The Fiscal Council believes that, in the upcoming period, the state should focus on reducing the deficit in 2021 to around 2% of the GDP, to the end of recovering fiscal stability, disrupted, as they say, by the COVID-19 health crisis.
Furthermore, the Fiscal Council recommends an increase in state spending on infrastructure, as well as a control of the growth of pensions and salaries in the public sector in 2021. The Fiscal Council believes that a full freezing of the salaries would be justified as well.
A potential new economy stimulus package would need to be far smaller than the first one, selective and temporary, the Fiscal Council says.

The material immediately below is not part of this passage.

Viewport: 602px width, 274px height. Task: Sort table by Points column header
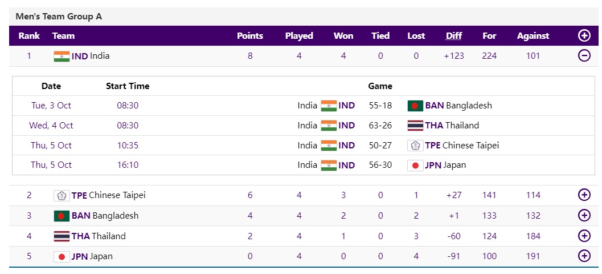coord(249,35)
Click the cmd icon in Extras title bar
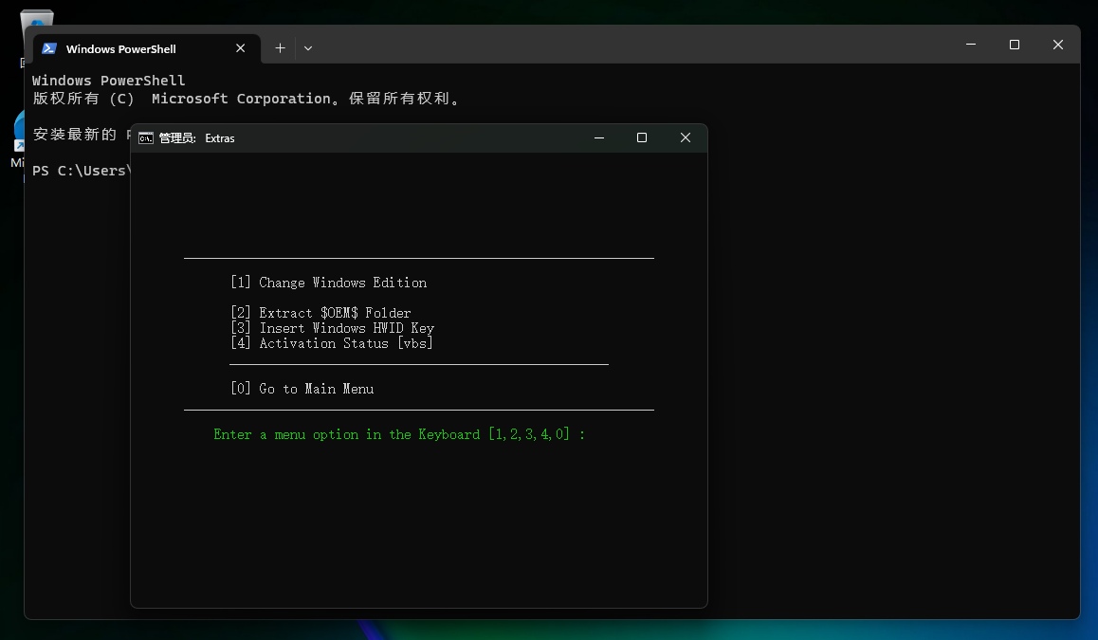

In addition to that, the crisis has provided an additional reason for investments in healthcare to increase, according to the latest report on the impact of the health crisis on the economic and fiscal trends in the country.
According to the council's estimate, Serbia's GDP will drop by 3% in the current year, the budget deficit will be 7% of the GDP, and the public debt at the end of the year would be at slightly over 60% of the GDP, all due to the negative effects of the coronavirus crisis.
The Fiscal Council still notes that there's a great degree of uncertainty about all the projections in the report, for objective reasons, which is why they shouldn't be interpreted as unconditional and fully precise, but as the most likely scenario at the moment.
If, however, strict measures pertaining to the limited movement of citizens and a ban on operations in certain branches of the economy are reinstated in the second half of the year, the economic activity will further drop compared to the previous projections – in that case, the GDP drop in 2020 might be higher than 3%, potentially reaching 5%, the Fiscal Council warns.